**Data to use:**
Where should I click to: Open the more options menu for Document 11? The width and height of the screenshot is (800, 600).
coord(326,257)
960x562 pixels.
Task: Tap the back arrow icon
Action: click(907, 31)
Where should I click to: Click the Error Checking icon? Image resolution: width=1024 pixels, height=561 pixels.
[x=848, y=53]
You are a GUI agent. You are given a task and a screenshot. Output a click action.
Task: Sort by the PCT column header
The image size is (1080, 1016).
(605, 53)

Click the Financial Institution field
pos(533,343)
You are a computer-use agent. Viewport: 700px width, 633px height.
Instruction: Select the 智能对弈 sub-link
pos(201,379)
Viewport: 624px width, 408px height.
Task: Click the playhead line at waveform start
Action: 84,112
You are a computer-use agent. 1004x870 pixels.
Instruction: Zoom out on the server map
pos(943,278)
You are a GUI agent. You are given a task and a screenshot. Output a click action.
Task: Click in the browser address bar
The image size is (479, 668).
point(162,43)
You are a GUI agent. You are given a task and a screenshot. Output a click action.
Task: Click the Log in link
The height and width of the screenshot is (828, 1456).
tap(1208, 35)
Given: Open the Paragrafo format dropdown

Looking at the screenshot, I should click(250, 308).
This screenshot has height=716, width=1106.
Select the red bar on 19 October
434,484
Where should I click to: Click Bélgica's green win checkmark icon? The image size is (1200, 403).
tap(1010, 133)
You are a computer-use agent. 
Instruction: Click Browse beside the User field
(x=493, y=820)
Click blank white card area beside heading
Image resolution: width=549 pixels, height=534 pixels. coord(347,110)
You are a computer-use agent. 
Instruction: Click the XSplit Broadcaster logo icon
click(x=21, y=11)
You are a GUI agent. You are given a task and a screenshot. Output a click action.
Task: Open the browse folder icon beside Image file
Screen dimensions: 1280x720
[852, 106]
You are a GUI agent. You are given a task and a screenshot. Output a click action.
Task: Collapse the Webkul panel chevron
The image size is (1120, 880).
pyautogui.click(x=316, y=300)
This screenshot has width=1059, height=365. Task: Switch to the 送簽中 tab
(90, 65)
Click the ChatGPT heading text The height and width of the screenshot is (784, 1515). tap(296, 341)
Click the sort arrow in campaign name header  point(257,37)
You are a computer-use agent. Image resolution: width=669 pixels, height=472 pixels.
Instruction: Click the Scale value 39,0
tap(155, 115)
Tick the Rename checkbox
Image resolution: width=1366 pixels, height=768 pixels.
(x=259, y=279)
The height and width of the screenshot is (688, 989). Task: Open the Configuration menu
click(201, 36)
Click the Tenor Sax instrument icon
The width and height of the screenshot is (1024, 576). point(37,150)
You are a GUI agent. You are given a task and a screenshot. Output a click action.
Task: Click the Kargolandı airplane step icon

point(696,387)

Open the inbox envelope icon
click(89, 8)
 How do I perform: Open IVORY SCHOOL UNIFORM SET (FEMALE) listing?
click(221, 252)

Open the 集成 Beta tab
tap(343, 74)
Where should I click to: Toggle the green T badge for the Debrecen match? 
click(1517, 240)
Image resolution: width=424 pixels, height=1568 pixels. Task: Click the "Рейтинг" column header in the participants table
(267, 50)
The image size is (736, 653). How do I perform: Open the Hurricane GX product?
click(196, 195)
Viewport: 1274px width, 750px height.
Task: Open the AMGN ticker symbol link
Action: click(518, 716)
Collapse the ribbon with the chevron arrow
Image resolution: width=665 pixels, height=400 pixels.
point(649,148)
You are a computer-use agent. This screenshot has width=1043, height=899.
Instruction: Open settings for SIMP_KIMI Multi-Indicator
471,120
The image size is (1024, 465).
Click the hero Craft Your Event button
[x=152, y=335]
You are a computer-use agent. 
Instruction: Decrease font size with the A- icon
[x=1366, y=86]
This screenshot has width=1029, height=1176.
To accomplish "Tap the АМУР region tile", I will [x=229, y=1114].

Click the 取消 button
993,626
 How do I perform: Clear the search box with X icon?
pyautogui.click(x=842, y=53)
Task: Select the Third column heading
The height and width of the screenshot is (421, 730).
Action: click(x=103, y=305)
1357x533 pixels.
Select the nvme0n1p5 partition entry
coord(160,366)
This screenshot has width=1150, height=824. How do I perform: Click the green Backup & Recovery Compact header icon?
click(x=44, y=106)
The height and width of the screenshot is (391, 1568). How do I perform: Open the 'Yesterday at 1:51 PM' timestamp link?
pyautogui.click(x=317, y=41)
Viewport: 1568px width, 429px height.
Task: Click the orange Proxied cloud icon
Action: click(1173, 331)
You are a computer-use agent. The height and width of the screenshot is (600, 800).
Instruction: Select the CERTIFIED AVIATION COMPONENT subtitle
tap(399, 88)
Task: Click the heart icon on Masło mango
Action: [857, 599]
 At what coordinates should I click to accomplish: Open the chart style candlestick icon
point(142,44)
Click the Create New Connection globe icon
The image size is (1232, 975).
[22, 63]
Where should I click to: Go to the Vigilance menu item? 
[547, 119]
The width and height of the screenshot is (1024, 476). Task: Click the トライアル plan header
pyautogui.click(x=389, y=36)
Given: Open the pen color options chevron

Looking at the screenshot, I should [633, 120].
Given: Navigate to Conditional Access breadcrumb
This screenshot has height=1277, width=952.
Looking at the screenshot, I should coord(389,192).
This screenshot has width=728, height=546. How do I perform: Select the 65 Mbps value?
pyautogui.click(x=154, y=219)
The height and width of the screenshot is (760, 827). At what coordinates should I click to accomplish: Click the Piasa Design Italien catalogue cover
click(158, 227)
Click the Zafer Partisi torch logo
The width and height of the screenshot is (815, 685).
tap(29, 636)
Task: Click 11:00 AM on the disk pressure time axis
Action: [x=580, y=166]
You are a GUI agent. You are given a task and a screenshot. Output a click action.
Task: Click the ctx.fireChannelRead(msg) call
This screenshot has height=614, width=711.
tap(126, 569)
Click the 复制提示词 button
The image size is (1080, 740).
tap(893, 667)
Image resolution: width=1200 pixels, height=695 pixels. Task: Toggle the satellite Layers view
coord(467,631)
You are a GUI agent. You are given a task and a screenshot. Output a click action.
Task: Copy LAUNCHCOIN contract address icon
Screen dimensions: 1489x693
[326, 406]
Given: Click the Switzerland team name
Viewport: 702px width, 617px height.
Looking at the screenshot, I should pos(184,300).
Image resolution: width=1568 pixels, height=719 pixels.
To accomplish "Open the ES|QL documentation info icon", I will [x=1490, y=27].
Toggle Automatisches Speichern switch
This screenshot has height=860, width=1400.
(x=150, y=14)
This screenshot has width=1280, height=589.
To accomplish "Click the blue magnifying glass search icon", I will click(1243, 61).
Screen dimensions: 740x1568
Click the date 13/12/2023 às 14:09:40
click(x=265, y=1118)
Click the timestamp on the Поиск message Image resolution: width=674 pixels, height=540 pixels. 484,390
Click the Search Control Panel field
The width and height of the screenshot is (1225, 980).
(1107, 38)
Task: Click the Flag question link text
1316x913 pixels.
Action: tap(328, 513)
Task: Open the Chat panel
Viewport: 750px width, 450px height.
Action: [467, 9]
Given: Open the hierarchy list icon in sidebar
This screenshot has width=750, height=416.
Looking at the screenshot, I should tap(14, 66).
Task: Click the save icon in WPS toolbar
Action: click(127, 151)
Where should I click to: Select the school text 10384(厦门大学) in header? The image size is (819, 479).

**Activity:** Scan the data above. Return every line with "text" in it.

**Answer to this exercise:**
Click the ChatGPT heading text The height and width of the screenshot is (784, 1515). tap(296, 341)
Task: Click the Flag question link text
Where should I click to: Select the school text 10384(厦门大学) in header? The image size is (819, 479).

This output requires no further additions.